Create_pages import script, memory leak?

Hi,
I'm trying to populate the system (Solaris, v3.6.1, Oracle) with random pages to perform some tests but the cli seems to be running out of memory. With a php cli set at 32M, I seem to be able to create only about 570 pages or so…



Has anybody managed to create a lot of pages using the create_pages script?

Cheers.

Anyone?

The answer is "No" under PHP4. I also max out around 300 - 400 pages.

Thanks Avi.

You could try setting the memory limit to -1 (which removes the limit) to see how far you get. :slight_smile: I do NOT recommend this on a Production server for hopefully obvious reasons.

If you have PCNTL compiled into PHP, you could use pcntl_fork() every 50 assets or so. By doing this, you essentially create a new instance of the script, create 50 assets, quit the script (freeing up all memory), and start a new script to create 50 more.


That's the process I use when I write imports scripts, and I have created upwards of 4000 assets without running out of memory.


    #!/usr/bin/php
    <?php
    
    function fork()
    {
    	$child_pid = pcntl_fork();
    	switch ($child_pid) {
      case -1:
     	 trigger_error('Uh-oh, Spaghettios!');
     	 return null;
      break;
      case 0:
     	 return $child_pid;
      break;
      default :
     	 $status = null;
     	 pcntl_waitpid(-1, $status);
     	 return $child_pid;
      break;
    	}
    
    }
    
    
    // This forks for EVERY asset, you would do % (modulus) 50 or something and do it in chunks...
    
    for ( $ii = 0; $ii < 1000; $ii++) {
    	$pid = fork();
    	if (!$pid) {
      // Asset creation code goes here
      // ...
    
      echo 'The current PID of this forked process is '.posix_getpid(), "\n";
    
      // Exit from the forked process and return to the parent
      exit;
    	}
    }
    
    ?>

Just a note that you need PCNTL support for the Squiz Server to work (it forks processes as well). So, if your Squiz Server is working, then you have PCNTL support in PHP. :)

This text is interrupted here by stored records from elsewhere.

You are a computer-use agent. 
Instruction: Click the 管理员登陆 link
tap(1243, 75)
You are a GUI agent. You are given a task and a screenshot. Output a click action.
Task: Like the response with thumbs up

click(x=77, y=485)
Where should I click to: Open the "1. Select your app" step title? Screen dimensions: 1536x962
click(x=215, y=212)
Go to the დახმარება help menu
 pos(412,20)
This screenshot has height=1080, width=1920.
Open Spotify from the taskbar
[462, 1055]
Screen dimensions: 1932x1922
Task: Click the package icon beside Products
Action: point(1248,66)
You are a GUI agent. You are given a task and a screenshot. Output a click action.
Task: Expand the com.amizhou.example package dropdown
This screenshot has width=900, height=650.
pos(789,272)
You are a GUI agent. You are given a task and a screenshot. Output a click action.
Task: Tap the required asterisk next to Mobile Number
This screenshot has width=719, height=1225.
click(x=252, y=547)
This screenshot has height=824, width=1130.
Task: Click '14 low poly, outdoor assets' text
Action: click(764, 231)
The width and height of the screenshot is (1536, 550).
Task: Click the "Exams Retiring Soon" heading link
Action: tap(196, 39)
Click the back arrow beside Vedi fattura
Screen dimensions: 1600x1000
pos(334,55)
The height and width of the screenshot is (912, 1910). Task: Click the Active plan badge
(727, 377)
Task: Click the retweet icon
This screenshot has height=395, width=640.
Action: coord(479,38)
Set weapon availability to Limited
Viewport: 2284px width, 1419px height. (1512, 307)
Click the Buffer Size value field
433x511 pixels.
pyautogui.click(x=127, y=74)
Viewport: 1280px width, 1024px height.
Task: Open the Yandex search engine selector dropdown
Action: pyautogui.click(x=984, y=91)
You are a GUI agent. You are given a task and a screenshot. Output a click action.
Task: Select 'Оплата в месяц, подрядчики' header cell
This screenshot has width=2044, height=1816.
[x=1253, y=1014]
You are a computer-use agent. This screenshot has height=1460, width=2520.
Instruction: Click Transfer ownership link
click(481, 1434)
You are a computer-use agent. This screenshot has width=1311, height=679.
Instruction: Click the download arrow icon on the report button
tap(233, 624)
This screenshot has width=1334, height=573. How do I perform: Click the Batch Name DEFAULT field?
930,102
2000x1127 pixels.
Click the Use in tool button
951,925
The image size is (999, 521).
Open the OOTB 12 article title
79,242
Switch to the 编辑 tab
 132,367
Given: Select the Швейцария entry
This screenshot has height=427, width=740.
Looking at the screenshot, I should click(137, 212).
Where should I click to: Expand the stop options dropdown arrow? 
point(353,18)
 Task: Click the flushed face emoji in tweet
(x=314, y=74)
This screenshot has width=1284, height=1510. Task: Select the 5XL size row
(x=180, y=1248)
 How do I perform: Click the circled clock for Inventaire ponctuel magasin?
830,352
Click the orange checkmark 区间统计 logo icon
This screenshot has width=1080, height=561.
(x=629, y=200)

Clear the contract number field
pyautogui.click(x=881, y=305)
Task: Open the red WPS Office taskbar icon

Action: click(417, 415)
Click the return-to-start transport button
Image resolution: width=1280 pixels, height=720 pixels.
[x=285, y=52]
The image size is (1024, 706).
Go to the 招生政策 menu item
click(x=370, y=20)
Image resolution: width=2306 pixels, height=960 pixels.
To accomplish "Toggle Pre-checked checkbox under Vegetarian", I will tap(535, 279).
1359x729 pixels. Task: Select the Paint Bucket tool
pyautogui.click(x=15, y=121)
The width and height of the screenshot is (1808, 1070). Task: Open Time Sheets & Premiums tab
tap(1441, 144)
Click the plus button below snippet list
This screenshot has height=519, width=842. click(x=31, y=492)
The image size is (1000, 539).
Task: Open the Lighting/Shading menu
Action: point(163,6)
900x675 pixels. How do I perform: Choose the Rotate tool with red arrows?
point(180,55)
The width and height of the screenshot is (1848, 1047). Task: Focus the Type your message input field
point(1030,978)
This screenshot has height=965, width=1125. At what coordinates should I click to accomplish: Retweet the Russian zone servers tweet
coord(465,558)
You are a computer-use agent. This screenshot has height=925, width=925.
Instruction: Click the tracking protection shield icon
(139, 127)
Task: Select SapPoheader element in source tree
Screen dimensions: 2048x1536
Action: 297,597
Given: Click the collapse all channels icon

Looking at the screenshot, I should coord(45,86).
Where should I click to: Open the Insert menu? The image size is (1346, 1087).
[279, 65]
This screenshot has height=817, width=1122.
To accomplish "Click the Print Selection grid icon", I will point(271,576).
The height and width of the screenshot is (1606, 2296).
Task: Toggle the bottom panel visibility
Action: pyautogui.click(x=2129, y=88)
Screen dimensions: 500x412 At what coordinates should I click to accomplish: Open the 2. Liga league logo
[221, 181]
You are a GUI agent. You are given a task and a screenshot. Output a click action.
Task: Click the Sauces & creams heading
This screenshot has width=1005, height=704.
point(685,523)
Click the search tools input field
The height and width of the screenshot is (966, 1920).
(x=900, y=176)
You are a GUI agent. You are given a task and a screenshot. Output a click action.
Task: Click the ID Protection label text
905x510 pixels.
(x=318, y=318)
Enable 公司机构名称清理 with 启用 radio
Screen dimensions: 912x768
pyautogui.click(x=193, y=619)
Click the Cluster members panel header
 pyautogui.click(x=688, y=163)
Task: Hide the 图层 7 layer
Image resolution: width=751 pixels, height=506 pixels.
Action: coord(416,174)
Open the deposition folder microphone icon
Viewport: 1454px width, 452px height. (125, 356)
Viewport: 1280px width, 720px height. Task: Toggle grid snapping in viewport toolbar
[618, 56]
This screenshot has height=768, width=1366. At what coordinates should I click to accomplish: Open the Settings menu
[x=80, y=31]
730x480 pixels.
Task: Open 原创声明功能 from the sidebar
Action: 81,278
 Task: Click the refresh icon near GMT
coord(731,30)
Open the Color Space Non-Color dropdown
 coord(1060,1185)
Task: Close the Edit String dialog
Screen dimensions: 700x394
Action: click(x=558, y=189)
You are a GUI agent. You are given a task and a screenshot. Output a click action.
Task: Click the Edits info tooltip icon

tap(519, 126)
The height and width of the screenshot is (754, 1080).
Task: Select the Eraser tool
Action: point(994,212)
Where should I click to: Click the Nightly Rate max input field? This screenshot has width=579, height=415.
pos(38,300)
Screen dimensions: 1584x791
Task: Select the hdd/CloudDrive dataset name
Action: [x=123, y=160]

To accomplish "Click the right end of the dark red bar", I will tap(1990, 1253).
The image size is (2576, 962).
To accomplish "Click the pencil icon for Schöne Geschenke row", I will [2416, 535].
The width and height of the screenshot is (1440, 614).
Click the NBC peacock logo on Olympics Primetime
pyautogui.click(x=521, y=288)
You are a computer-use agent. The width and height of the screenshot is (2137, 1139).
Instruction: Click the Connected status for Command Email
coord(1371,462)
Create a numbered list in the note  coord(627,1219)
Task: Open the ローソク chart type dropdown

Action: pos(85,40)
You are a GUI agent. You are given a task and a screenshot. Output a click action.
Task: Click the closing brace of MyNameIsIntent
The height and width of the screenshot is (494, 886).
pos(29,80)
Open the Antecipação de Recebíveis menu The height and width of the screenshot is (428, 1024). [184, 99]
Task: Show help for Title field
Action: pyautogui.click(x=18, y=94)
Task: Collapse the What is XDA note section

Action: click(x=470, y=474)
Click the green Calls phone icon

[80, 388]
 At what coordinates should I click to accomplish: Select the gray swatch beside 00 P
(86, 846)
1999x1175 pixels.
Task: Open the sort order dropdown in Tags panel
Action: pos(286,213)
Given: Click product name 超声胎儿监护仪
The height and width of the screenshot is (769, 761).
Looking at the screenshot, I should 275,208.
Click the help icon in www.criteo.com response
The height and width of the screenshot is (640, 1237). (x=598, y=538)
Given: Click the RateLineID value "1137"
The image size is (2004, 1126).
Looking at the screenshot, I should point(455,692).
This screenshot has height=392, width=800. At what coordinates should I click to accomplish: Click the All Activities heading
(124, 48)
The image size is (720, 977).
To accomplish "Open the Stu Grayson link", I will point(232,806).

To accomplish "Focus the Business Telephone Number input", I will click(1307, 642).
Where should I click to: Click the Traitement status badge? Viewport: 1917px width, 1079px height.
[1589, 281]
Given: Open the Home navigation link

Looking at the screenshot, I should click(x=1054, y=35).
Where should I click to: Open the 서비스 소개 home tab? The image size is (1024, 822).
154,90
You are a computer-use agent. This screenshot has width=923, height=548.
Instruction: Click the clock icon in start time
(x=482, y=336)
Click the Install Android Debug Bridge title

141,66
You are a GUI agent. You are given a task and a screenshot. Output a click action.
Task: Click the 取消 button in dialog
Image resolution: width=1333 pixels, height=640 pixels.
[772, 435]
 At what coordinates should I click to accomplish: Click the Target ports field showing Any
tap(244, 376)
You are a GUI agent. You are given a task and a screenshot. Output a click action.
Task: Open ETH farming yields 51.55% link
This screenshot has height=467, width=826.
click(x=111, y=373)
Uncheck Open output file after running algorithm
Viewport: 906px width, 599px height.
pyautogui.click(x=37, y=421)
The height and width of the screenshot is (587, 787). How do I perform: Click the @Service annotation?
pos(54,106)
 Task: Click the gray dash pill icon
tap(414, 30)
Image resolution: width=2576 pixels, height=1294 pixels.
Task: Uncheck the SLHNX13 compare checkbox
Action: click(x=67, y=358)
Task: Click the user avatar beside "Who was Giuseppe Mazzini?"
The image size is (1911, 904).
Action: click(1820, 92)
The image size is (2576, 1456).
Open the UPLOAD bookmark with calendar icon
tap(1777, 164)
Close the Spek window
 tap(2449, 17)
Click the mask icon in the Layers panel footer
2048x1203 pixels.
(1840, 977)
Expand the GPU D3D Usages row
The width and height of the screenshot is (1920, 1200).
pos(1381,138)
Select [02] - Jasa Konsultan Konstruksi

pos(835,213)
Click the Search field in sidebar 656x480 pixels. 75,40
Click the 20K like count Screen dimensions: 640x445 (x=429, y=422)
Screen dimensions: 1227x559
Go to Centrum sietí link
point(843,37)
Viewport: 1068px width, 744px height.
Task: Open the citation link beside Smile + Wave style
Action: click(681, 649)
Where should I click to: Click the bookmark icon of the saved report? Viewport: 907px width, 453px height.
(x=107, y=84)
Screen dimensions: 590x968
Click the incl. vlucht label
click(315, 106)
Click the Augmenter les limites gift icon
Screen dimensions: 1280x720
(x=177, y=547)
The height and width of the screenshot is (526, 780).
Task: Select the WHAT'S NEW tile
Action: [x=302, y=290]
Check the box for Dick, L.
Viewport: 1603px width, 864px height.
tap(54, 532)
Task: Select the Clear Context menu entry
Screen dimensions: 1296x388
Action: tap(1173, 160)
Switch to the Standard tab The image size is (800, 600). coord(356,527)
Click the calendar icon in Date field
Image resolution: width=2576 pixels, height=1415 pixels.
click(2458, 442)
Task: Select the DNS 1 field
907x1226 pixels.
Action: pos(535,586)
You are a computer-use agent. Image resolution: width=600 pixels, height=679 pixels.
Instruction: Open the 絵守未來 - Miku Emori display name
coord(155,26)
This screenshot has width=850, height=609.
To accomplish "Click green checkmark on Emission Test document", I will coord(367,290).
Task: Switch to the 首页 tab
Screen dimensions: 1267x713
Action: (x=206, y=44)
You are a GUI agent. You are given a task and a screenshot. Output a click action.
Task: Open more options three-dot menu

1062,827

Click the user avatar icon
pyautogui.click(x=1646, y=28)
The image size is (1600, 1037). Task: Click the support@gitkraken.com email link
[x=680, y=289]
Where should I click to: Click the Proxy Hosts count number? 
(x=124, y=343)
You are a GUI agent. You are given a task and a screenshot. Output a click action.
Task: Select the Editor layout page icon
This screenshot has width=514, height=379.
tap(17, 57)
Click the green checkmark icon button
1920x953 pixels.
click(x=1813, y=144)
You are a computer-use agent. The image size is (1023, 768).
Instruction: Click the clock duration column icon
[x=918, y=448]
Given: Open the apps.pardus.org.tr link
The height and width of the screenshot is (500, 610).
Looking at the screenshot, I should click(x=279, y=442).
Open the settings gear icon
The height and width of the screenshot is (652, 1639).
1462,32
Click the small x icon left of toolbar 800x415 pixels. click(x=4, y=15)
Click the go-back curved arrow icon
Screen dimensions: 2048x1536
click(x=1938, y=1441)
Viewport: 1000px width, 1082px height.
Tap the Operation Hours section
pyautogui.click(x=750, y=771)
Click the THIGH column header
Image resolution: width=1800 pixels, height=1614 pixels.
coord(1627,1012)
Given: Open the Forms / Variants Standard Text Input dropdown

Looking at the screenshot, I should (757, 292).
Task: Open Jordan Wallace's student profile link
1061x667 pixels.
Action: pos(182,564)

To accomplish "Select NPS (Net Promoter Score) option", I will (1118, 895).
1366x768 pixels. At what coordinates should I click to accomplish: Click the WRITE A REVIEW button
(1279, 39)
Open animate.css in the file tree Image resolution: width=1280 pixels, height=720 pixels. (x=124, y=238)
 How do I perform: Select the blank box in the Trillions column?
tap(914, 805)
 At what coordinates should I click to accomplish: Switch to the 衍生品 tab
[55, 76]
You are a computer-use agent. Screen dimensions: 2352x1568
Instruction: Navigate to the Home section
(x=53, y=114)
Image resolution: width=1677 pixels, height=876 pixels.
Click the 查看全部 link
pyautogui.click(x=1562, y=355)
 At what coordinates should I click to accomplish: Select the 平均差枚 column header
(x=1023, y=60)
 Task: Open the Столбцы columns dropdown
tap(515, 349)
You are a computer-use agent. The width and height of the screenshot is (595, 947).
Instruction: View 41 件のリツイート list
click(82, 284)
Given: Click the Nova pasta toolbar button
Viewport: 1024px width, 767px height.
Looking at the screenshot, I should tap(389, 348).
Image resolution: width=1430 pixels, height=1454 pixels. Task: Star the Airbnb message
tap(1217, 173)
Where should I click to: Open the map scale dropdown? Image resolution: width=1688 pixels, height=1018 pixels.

That's a great lead, I'll give it a spin.
Thanks Nathan and Avi.

This is what I’m getting as soon as it forks:

    ±----------------
| MySource Error
|-------------------------
| [ASSERT EXCEPTION] DB Error: unknown error                                                                        |
| SELECT NEXTVAL(‘sq_internal_msg_seq’) [nativecode=server closed the connection unexpectedly                       |
|       This probably means the server terminated abnormally
|       before or while processing the request.] (LINE 279 IN [SYSTEM_ROOT]/core/include/internal_message.inc) [SYS0270] |
±----------------------


It’s actually the first time I play around with forking so I wouldn’t be surprised if I was doing something wrong.



I inspired myself from Nathan’s code but haven’t done exactly the same thing. The reason for that is that my import script is based on create_page and Buggy’s migrator’s script. As Buggy did in his script, I first produce a result.php which is a sequence of functions.



e.g.:
    <?php
myCreateAsset(…);
myCreateAsset(…);
?>


Then in a second script I require_once the result.php which results in the functions being called one after the other.



At the start of the function I have the following:
    function myCreateAsset( $intId, $intPId, $pagename, $webpath)
    {
        global $assetMap;
        global $forkIndex;
    
        $forkIndex++;
        if( $forkIndex % 2 == 0 ) // Fork every second asset: TODO increase value :P
         {
            $forkIndex    = 0;
            $pid = pcntl_fork();
    
            if     ( $pid <  0) { die("error"); }
            else if( $pid >  0) { $status = null; pcntl_waitpid(-1, $status); exit; }
            else                { echo "Child continuing: $pid\n";print_r($assetMap); /*Continue*/ }
        }
    
    ...Create asset code goes here....
    }


Another reason I didn't exactly followed Nathan's code is that I don't see how you could easily put the % for every 50 assets.

Anybody knows what's happening (Cf. the error at the start of the post)?

If I remember correctly, creating the DB connection outside of the pcntl_fork() (ie. including init.inc) will cause problems. The connection will be broken on the next pcntl_fork().

[quote]If I remember correctly, creating the DB connection outside of the pcntl_fork() (ie. including init.inc) will cause problems. The connection will be broken on the next pcntl_fork().
[right][post=“8382”]<{POST_SNAPBACK}>[/post][/right][/quote]



Just before including init.inc, I forked: it now seems to work.

I’ll try now to import a few thousands assets and see whether my memory issues are fixed.



PS: A quick look at top after inserting 10 pages or so and no php process with constant increasin memory usage is visible.

[quote]Just before including init.inc, I forked: it now seems to work.
[right][post=“8386”]<{POST_SNAPBACK}>[/post][/right][/quote]Ah, sorry. I should have mentioned that in my post. It might take a little longer for each asset to be created considering you’re loading up Matrix every time you fork…so perhaps fork every 50 assets.

[quote]Ah, sorry. I should have mentioned that in my post. It might take a little longer for each asset to be created considering you’re loading up Matrix every time you fork…so perhaps fork every 50 assets.
[right][post=“8401”]<{POST_SNAPBACK}>[/post][/right][/quote]Sorry, I should have been more specific. I am loading Matrix only once…afaik

I’m not sure if it is exactly what Greg was suggesting but I did the following (which works):


    [.. more code ..]
    $pid = pcntl_fork();
    
    if     ( $pid <  0) { die("error"); }
    else if( $pid >  0) { $status = null; pcntl_waitpid(-1, $status); exit; }
    else                { echo "Child continuing..."; }
    
    require_once $SYSTEM_ROOT.'/core/include/init.inc'; 
    
    function myCreateAsset(...)
        { [.. see post above for code ..] }
    
    require_once($inFile); // Reads in result.php containing calls to myCreateAsset(...)
    [... more code ...]

There is obviously more to forking than what the man page or the PHP manual say. DB connection seem to be lost only if there are created outside any fork. Once in a child process, future generations will not lose it. I don't understand why but it's ok for now…